Çocuklarınızı emzirmek bile meme kanseriyle savaşmaya yardımcı olur, çünkü emzirme meme hücresinin olgunlaşmasını tamamlamasını ve dolayısıyla herhangi bir neoplastik dönüşüme karşı daha dirençli olmasını sağlar.

Ülkemizde 40 yaşın üzerindeki kadınların hiçbir şikayetleri olmasa da Mamografi çektirmeleri Sağlık oteriteleri tarafından önerilmektedir. Buna tarama mamografisi denir.Mamografi şüphesiz günümüzde erken teşhis için en etkili yöntemdir.

Ultrason, özellikle genç göğüsleri incelemek için çok faydalı bir tetkiktir. Semptomların veya nodüllerin ortaya çıkması durumunda doktor eşliğinde bir tedavi programı izlenmesi tavsiye edilir.

Ayrıca yaşı ne olursa olsun yılda en az bir kez uzman bir hekime meme muayenesi yaptırmak da iyi bir alışkanlıktır.
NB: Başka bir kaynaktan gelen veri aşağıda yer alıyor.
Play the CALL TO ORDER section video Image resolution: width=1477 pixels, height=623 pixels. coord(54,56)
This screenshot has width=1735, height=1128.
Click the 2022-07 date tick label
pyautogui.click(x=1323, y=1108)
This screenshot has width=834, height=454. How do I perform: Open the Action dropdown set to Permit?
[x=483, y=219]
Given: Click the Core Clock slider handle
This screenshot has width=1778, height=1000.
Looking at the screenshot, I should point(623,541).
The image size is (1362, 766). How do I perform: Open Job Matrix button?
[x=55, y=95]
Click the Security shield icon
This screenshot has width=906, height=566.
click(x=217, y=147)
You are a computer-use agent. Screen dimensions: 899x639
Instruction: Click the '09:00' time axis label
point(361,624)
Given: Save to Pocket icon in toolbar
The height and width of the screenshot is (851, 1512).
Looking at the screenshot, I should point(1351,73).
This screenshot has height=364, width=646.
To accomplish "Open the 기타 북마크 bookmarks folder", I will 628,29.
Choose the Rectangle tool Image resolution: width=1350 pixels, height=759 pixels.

Son olarak, kendi kendine muayene: Bu, kadınların memelerindeki herhangi bir değişikliği erkenden tespit etmelerini sağlayan bir tekniktir. Ancak tarama açısından etkinliği çok düşüktür: Tarama mamografisinin yerini alamaz

Meme Kanserinin Belirtileri Nelerdir?

Meme kanserinin ilk formları genellikle ağrıya neden olmaz. Meme ağrısı şikâyeti olan bine yakın kadın üzerinde yapılan bir araştırma, bunların sadece yüzde 0,4’ünde malign lezyon olduğunu, yüzde 12,3’ünde iyi huylu lezyonların (kist gibi) olduğunu ve geri kalan vakalarda lezyon olmadığını gösterdi. Ağrı, yalnızca hormonların doğal periyodik değişimlerinden kaynaklanıyordu.

Herhangi bir elle tutulur veya hatta görünür nodüller, bunun yerine genellikle zaten ilerlemiş bir kanser formunun belirtileridir. Meme kanseri vakalarının yarısının memenin üst dış kadranında meydana geldiği vurgulanmalıdır.

Kadınlar, meme kanserinin erken teşhisinde etkin ve öncü bir role sahiptir: Aslında, memelerinizi tanımak ve meme ucunun şeklinde (dışa veya içe doğru) herhangi bir değişikliği, sadece birinden sızıntıyı doktorunuza bildirmek önemlidir. Meme ucu akıntı çift taraflı ise, çoğunlukla nedeni hormonaldir ve ciltte lokalize portakal kabuğu görünümü veya meme şeklinde değişiklikler doktora bildirilmesi gereken durumlardır. Genişlemiş bir koltuk altı lenf düğümleri de bir uyarı işareti olabilir.